About

The 2017-2018 Academic Year sees the 150th anniversary of Japan’s 1868 Meiji Restoration, an epochal political revolution that sparked Japan’s remarkable modernization, dramatic cultural transformation, and rapid emergence onto the global stage. To mark this historic date, the Centre for Japanese Research, the Department of History, the Department of Asian Studies, and the Asian Library at the University of British Columbia in Vancouver, BC will partner to present a year-long series of events convening scholars of Japan from around North America to interrogate Japan’s position in global history along with the place of the Meiji Restoration in Japanese historical pedagogy.

The Meiji at 150 Project will be comprised of several series of events and projects.
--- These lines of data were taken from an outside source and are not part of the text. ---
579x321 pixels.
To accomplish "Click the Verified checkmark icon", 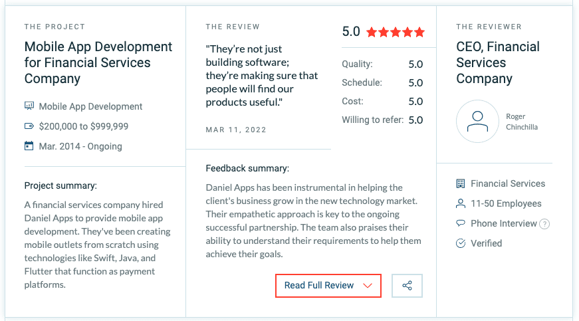I will pos(461,243).
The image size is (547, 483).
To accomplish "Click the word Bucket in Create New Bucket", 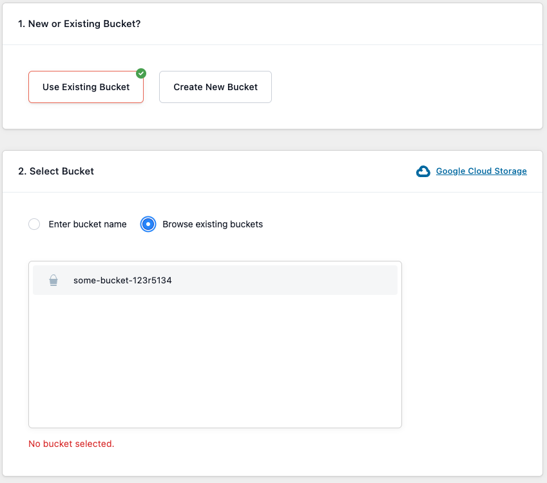I will 242,87.
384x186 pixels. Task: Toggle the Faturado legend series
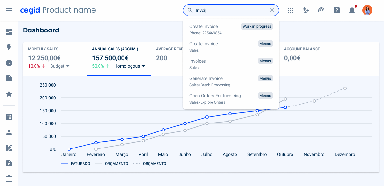point(76,164)
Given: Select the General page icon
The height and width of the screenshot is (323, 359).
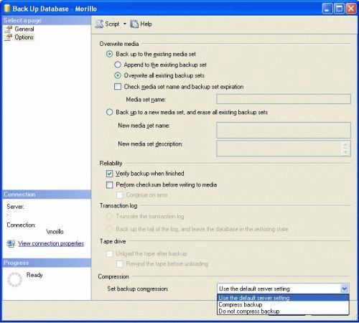Looking at the screenshot, I should pyautogui.click(x=8, y=29).
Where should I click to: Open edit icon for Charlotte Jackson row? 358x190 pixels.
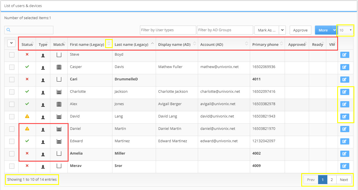click(x=345, y=92)
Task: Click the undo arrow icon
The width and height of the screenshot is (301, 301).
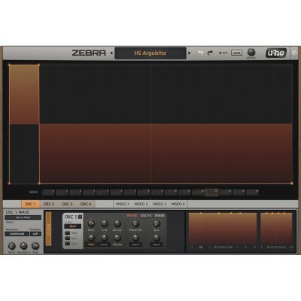Action: 201,53
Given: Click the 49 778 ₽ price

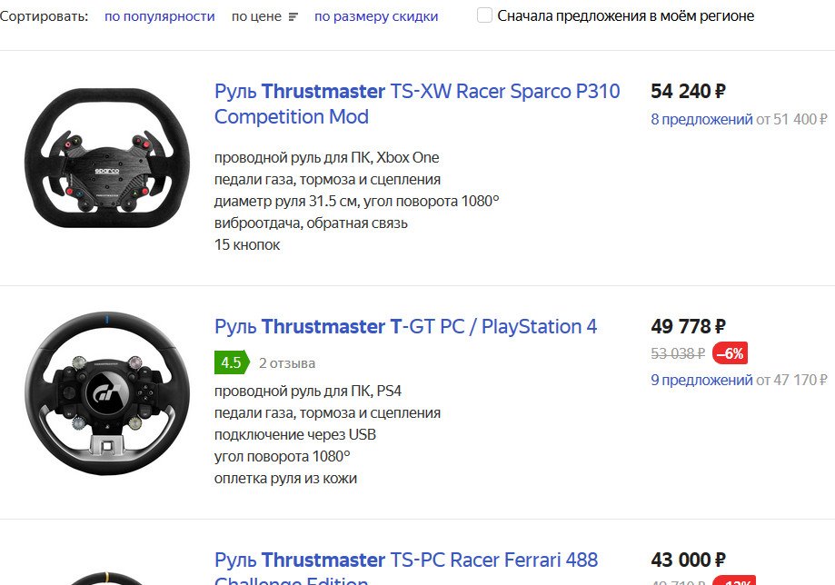Looking at the screenshot, I should coord(688,326).
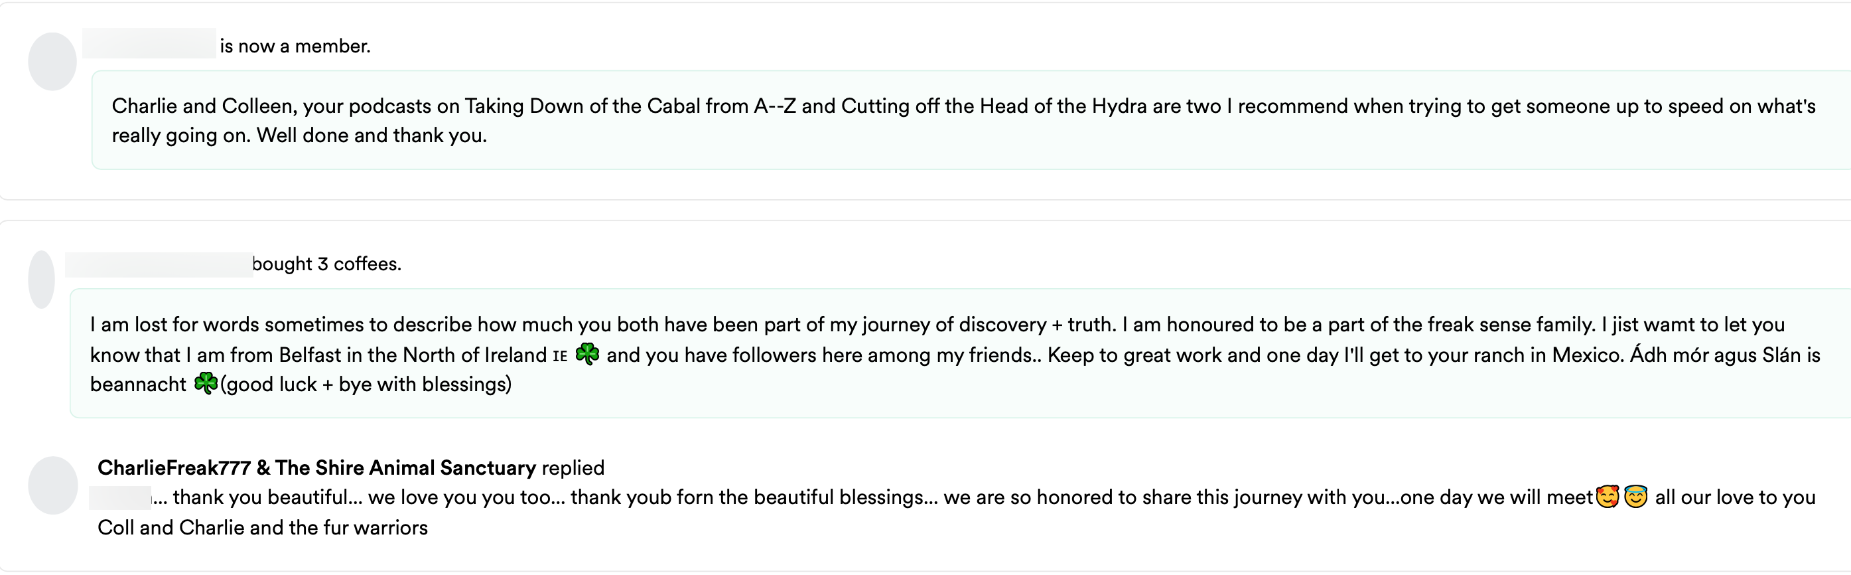The width and height of the screenshot is (1851, 575).
Task: Click the 'IE' country code in message
Action: (x=560, y=356)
Firstly, the Meiji at 150 Lecture Series will bring a number of high-profile scholars of Japanese history to UBC over the course of the academic year. Starting in September, speakers will be brought to UBC to deliver public lectures. An additional speaker will also be invited to deliver the 8th Annual Department of History Burge Lecture.
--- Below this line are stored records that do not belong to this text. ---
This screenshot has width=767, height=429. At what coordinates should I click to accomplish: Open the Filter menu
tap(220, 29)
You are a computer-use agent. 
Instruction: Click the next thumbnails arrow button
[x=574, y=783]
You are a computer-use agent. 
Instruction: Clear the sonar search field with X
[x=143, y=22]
Secondly, the Meiji at 150 Workshop Series will convene three workshops assembling historians, art historians, anthropologists, artists, curators, and graduate students from universities around North America and Japan to engage emerging methodologies and topics in Japanese studies. The first workshop in January 2018, entitled PhotographyModernityJapan” asks how photography as a medium can enable a different way to think of modernity in Japan. The second workshop, entitled “Built Japan: Environment, City, and Empire” will provide the first extended application of the spatial history methodology to the study of modern Japanese history. Scholars of Japanese urbanism, architecture, and geography will gather in February 2018 to survey how attention to the built forms and spaces of the Japanese empire – its architecture, materials, and natural and built environments – can lead to new historical understandings. Finally, the third workshop, in March 2018, “Gendering War and Peace in Modern Japan” welcomes scholars of Japanese history and literature to consider the transwar positionality of women and children, resisting the tendency to see 1945 as a breakpoint and instead analyze longer-term developments in years of both war and peace.
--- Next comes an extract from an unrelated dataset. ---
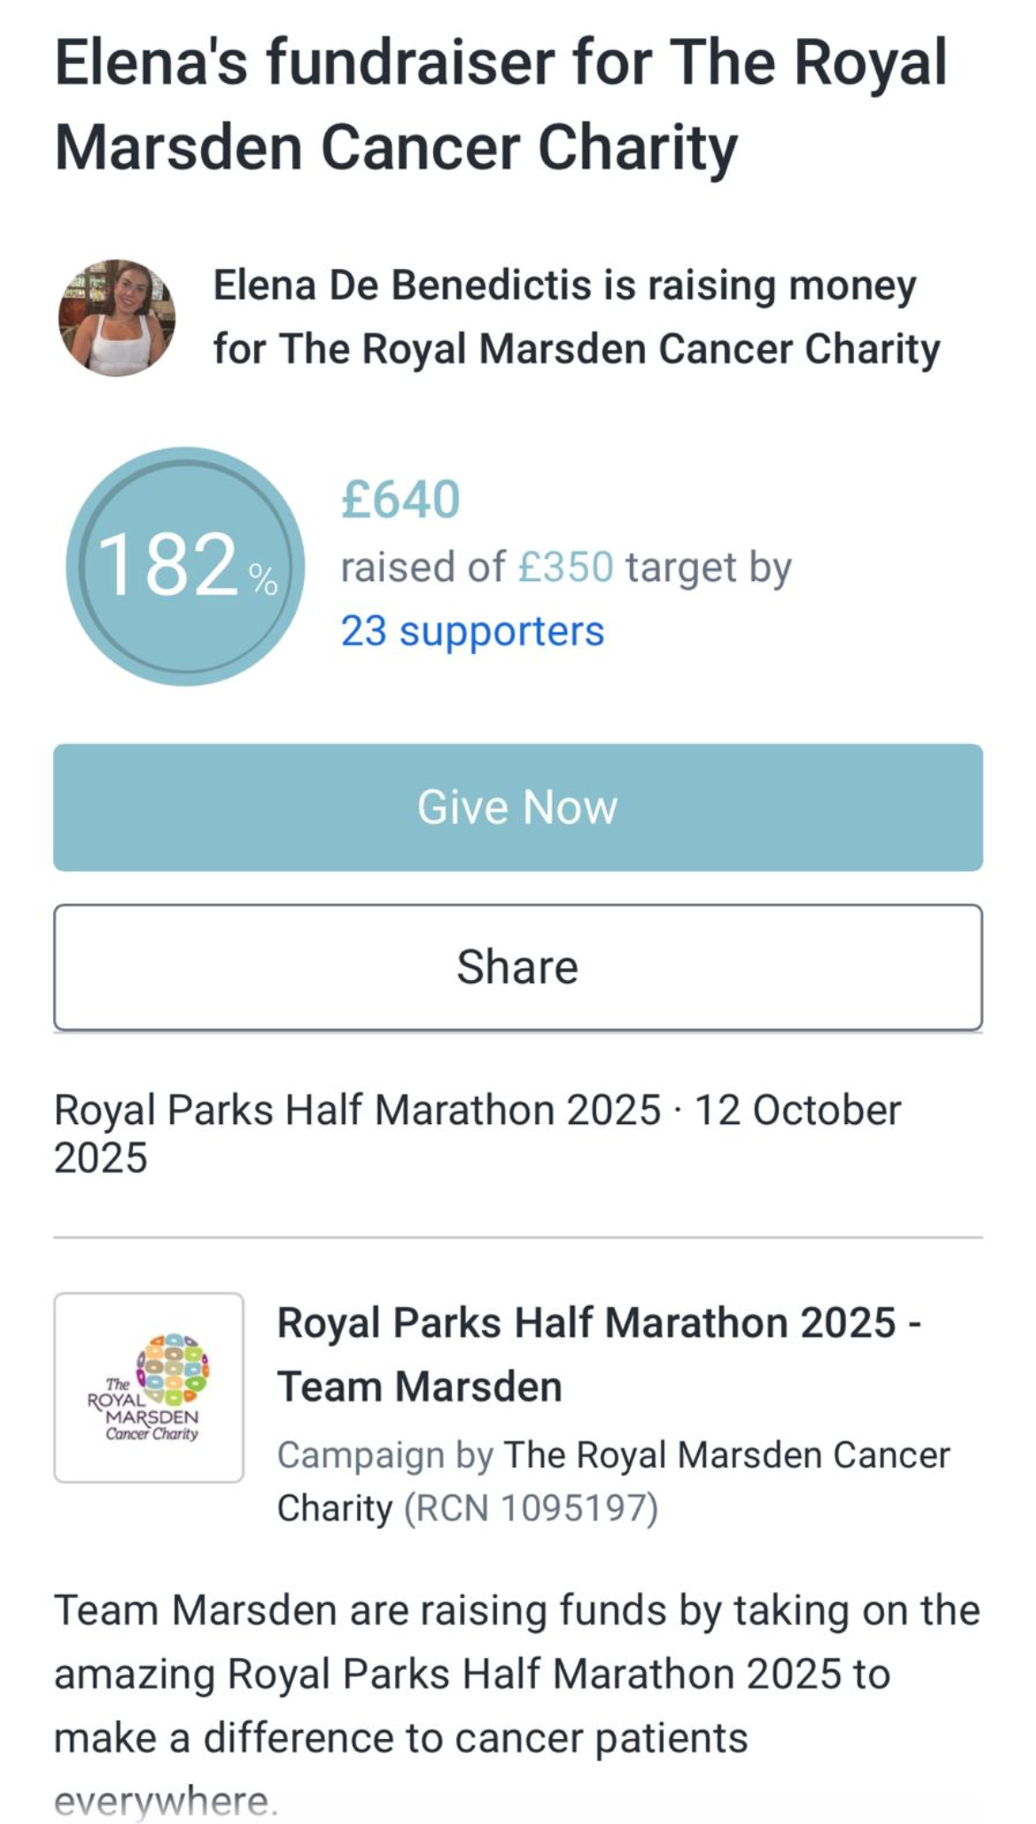
Task: Open the Royal Marsden Cancer Charity logo
Action: click(149, 1387)
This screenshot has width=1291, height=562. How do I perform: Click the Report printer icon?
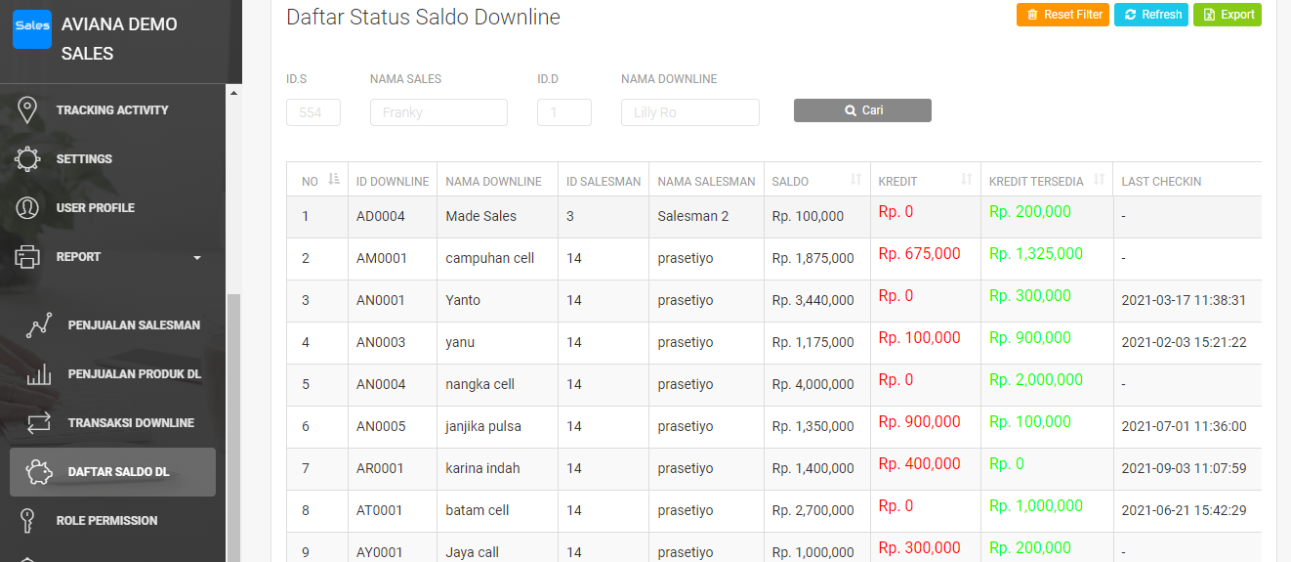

Thirdly, the Meiji at 150 Digital Teaching Resource will invite select scholars to produce “visual essays” to produce an open-source teaching aide utilizing underused collections at the UBC library. Each essay will pair visuals and illustrations with historical narrative and interpretive analysis, highlighting materials from the extensive archival collections in the UBC Library Rare Books and Special Collections. Selected themes and topics will address modern Japanese history and connections between Japan and Canada, while targeting specific resources and collections at UBC. Part of this initiative includes the partial digitization of photograph collections and materials.

Finally, the Meiji at 150 Podcast Series hosted by Tristan Grunow will highlight the recent research and pedagogical approaches of specialists of Japanese history, literature, art, and culture. Topics covered will range from the position of the Meiji Restoration and Meiji Period in each scholar’s research, to how they view the significance of the Restoration in Japanese and global history, and finally to how they teach the Meiji Period in their classrooms.  The companion Meiji at 150 Student Podcast, meanwhile, spotlights students studying Japanese history on the UBC campus.  Students discuss selected aspects of Japanese culture and share their research findings, thoughts, and passion for anime, manga, food, music, literature, film, sports, and other facets of Japanese society and popular culture.

The Meiji at 150 Project will lead to increased collaboration between scholars at universities across Canada, Japan, and the United States, strengthening UBC’s ties to Japanese studies programs around the region in disciplines including, and beyond, history, as well as magnifying the presence of UBC and UBC’s Japanese collections in the field of Japanese studies in North America.

The Meiji at 150 Project is hosted by the Centre for Japanese Research, Department of History, and Department of Asian Studies with the cooperation of the Museum of Anthropology at UBC and the UBC Asian Library and would not be possible without the generous financial support of the Consulate-General of Japan in Vancouver, The Japan Foundation, Toronto, and the UBC Faculty of Arts.